Question

help please number 35

http://prntscr.com/bjedaq

Answer 1

@jtug6

Answer 2

show your work please

Answer 3

^ that and 25/27 right? =)

Answer 4

i did those already lol im just stuck on that one D:

Answer 5

wait which one specifically?

Answer 6

35

Answer 7

this might be helpful :

\[\cot^2x = \dfrac{\cos^2x}{\sin^2x} = \dfrac{1-\sin^2x}{\sin^2x} = \csc^2x-1\]

Answer 8

alright 1 sec

Answer 9

oh its one of those identities

Answer 10

You don't need to memorize a lot of identities. Just remember one identity :
\[\sin^2x + \cos^2x=1\]

All other identites follow from this

Answer 11

yeah what ganshie said lol... sorry i didnt read that you alrdy labeled which problem @ the top ;3

Answer 12

Do you know what to do now that you have csc^2(x) - 1?

# DATA SHOWN:

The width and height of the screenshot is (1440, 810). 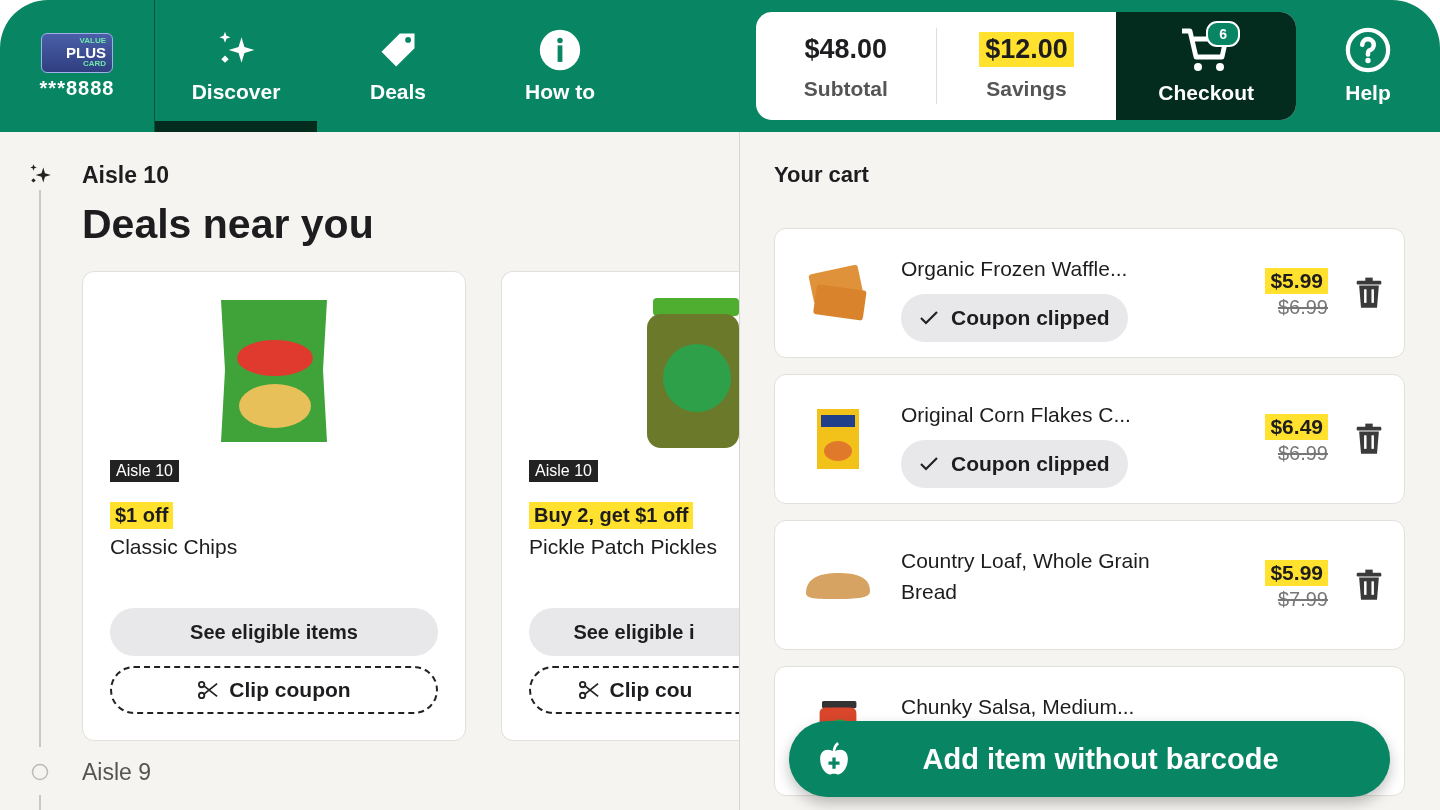 What do you see at coordinates (1368, 50) in the screenshot?
I see `help-icon` at bounding box center [1368, 50].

# PROBLEMS AND TASKS:
1: In the trigonometry thread, which single identity is given as the one that needs to be remembered?
2: Set down the stretch of the trigonometry thread from "You don't need" through "csc^2(x) - 1?" without any change.
3: Resume the trigonometry thread, carrying it on from the point where it stops.
The listing is not required for the work that follows it.

# TASK-BY-TASK OUTPUTS:
1: The identity sin^2x + cos^2x = 1.

2:
You don't need to memorize a lot of identities. Just remember one identity :
\[\sin^2x + \cos^2x=1\]

All other identites follow from this

Answer 11

yeah what ganshie said lol... sorry i didnt read that you alrdy labeled which problem @ the top ;3

Answer 12

Do you know what to do now that you have csc^2(x) - 1?

3:
Answer 13

\[\int\limits_{\pi/6}^{\pi/2} -x-\cot(x)\]
Can you solve this?

Answer 14

\[\cot^2(x)=-x-\cot(x)\]

Answer 15

hmmm wait i think i got it

Answer 16

what'd you get? :D

Answer 17

rad 3 - pi/3

Answer 18

hmm. That isn't what I got. Show your work like ganshie said first ;p

Answer 19

oh, wait. im sorry xD i used pi/4 not pi/2 im not wearing my contacts, sorry! 1 sec lemme re evaluate haha

Answer 20

lool tyt

Answer 21

yep! that's what I got too. but still i'd like to see your work. what did you end up doing?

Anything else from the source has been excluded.